Monday, February 05, 2007

the hush of the very good, by todd boss

You can tell by how he lists
to let her
kiss him, that the getting, as he gets it,
is good.
It's good in the sweetly salty,
deeply thirsty way that a sea-fogged
rain is good after a summer-long bout
of inland drought.
And you know it
when you see it, don't you? How it
drenches what's dry, how the having
of it quenches.
There in the grassy inlet
where your ocean meets your land, a slip
that needs a certain kind of vessel,
when that shapely skiff skims in at last,
trimmed bright, mast lightly flagging
left and right,
then the long, lush reeds
of your longing part, and soft against
the hull of that bent wood almost im-
perceptibly brushed a luscious hush
the heart heeds helplessly--
the hush
of the very good.

[this poem is about sex, yes, but also something else, maybe the opposite and/or antidote to what i've been thinking about all day, reading philosophy and wondering how available dispassion is to human beings as a tool (a lever, not a hammer, please), so of course it's the first thing i turned to, browsing some journal that i have no business reading, while taking a study break, waiting for my tea.]

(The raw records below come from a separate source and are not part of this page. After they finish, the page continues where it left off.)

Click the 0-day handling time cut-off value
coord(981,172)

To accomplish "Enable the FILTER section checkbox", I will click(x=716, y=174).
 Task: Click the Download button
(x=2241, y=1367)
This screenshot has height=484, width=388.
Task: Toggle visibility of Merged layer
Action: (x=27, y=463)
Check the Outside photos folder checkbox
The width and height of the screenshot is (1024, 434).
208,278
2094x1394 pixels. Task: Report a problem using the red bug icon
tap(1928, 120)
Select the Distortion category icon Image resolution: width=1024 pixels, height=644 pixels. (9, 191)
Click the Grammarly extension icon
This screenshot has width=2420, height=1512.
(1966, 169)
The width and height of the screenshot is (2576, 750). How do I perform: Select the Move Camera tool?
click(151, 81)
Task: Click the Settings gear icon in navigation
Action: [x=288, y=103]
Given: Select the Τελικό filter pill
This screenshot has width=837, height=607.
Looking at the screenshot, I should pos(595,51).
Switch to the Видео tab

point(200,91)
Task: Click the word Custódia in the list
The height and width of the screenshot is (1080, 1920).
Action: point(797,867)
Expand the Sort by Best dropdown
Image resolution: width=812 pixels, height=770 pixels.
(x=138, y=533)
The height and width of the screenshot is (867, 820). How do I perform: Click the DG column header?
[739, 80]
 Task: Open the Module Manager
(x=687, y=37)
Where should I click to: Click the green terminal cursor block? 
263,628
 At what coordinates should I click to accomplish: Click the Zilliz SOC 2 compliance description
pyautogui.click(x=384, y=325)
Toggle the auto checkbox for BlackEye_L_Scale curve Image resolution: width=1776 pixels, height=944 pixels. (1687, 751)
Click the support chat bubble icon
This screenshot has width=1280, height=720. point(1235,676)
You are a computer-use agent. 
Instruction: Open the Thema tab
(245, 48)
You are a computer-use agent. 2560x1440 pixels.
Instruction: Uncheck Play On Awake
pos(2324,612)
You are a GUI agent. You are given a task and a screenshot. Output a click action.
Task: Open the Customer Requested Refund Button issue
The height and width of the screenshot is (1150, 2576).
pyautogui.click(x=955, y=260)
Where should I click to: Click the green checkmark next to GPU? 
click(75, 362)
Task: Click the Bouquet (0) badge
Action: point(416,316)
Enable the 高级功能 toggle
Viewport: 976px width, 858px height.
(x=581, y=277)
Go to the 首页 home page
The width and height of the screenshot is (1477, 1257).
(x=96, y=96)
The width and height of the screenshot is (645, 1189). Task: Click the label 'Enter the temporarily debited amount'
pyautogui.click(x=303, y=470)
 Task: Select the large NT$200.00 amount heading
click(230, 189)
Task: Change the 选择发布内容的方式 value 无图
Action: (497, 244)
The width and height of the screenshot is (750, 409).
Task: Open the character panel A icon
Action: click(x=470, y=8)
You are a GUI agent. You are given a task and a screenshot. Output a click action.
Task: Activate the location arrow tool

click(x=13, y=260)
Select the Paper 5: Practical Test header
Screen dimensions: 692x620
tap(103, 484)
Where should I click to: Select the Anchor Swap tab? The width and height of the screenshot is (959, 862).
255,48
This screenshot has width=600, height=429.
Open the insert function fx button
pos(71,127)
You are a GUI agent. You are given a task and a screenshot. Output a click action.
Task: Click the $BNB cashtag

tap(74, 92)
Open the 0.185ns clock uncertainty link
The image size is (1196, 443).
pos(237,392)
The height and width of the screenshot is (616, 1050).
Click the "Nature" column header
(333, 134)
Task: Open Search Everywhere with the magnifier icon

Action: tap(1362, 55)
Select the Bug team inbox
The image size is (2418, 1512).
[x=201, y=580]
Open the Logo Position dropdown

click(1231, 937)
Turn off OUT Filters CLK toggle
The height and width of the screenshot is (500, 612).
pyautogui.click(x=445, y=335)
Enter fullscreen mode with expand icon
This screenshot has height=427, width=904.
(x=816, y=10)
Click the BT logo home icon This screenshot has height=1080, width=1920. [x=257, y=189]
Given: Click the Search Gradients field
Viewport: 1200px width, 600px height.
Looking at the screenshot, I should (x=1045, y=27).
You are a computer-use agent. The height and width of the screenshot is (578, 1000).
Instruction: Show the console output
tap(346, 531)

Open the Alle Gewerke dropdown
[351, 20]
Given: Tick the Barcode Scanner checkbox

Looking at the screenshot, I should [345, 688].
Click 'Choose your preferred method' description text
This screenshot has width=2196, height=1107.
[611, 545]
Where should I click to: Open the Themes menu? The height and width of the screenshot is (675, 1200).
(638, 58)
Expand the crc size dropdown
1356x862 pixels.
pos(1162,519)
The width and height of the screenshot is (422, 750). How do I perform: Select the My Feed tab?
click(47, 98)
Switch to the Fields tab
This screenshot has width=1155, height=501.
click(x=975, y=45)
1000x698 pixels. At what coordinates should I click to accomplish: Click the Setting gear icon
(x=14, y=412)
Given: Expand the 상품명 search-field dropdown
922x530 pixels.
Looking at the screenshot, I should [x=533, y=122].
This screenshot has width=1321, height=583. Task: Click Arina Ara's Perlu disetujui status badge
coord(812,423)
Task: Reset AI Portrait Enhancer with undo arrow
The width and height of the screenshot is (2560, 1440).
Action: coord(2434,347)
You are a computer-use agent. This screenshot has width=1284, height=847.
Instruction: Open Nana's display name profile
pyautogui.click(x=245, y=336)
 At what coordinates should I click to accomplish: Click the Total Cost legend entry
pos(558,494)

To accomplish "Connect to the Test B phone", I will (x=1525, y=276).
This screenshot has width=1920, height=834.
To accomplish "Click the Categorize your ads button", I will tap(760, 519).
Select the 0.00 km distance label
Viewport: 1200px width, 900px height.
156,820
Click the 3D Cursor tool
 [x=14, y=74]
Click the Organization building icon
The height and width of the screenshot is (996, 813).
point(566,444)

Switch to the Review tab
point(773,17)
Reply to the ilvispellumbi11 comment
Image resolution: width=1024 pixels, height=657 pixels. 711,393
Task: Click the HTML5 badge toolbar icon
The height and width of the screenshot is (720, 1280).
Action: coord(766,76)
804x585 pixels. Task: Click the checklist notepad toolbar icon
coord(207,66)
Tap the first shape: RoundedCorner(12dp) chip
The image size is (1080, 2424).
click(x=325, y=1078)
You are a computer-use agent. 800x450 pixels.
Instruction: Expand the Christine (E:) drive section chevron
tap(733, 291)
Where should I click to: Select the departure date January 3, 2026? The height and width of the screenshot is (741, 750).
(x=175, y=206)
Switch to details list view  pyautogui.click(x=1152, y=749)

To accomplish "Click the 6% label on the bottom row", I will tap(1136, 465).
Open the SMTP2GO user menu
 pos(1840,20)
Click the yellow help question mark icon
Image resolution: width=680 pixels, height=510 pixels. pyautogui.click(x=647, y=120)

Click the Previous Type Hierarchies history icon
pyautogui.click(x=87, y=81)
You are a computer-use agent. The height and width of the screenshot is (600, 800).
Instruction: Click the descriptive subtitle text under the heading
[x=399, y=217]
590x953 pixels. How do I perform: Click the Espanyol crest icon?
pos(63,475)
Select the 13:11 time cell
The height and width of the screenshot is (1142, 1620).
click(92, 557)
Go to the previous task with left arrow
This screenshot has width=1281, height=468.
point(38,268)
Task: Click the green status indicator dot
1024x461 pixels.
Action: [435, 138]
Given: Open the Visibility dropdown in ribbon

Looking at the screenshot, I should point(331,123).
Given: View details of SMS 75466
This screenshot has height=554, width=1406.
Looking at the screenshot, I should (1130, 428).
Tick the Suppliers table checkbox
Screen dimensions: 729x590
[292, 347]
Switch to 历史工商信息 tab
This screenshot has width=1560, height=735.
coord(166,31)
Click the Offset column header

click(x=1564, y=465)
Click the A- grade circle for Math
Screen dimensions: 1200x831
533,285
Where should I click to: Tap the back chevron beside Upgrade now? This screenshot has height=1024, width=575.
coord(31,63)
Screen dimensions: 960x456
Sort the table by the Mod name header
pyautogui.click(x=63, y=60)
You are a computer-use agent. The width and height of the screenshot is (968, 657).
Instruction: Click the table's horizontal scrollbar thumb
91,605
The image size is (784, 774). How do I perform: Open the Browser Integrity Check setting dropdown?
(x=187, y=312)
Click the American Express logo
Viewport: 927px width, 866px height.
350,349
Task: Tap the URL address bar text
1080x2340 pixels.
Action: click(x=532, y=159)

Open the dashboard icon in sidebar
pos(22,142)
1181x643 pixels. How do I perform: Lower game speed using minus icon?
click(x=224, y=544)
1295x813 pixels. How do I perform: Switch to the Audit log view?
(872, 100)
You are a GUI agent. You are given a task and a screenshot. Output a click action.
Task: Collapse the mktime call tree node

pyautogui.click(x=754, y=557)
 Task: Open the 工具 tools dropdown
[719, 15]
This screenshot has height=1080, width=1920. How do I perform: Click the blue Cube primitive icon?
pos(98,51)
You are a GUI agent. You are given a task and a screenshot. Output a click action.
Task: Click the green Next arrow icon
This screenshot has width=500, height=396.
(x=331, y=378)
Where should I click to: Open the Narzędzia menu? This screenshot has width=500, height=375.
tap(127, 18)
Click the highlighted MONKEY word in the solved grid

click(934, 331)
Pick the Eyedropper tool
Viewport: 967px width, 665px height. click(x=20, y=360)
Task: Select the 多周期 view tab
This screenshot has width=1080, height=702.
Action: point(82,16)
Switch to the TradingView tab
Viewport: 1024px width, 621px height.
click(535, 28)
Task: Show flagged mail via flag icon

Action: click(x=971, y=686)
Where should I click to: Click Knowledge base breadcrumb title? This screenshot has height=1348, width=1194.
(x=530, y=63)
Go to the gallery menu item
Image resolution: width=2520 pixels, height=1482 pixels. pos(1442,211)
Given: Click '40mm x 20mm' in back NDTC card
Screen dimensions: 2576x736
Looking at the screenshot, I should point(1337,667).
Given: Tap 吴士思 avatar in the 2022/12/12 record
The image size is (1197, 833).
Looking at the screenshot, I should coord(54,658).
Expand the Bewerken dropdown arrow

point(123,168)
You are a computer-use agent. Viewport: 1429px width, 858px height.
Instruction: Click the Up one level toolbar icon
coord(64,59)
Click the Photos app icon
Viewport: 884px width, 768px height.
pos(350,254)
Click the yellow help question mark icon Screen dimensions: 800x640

Saturday, February 03, 2007

life comes down to: the itch and the scratch. only the itch and the scratch, but occuring in so many shades and degrees and combinations. itches run from tickle to hurt to our hearts exploding, and the scratch can happen or the scratch can be delayed, for pleasure or to our detriment (or both), and we can scratch til its gone or scratch til it hurts or resist scratching, for a minute or forever (although the desire to resist is just another itch that's hard to reach, maybe).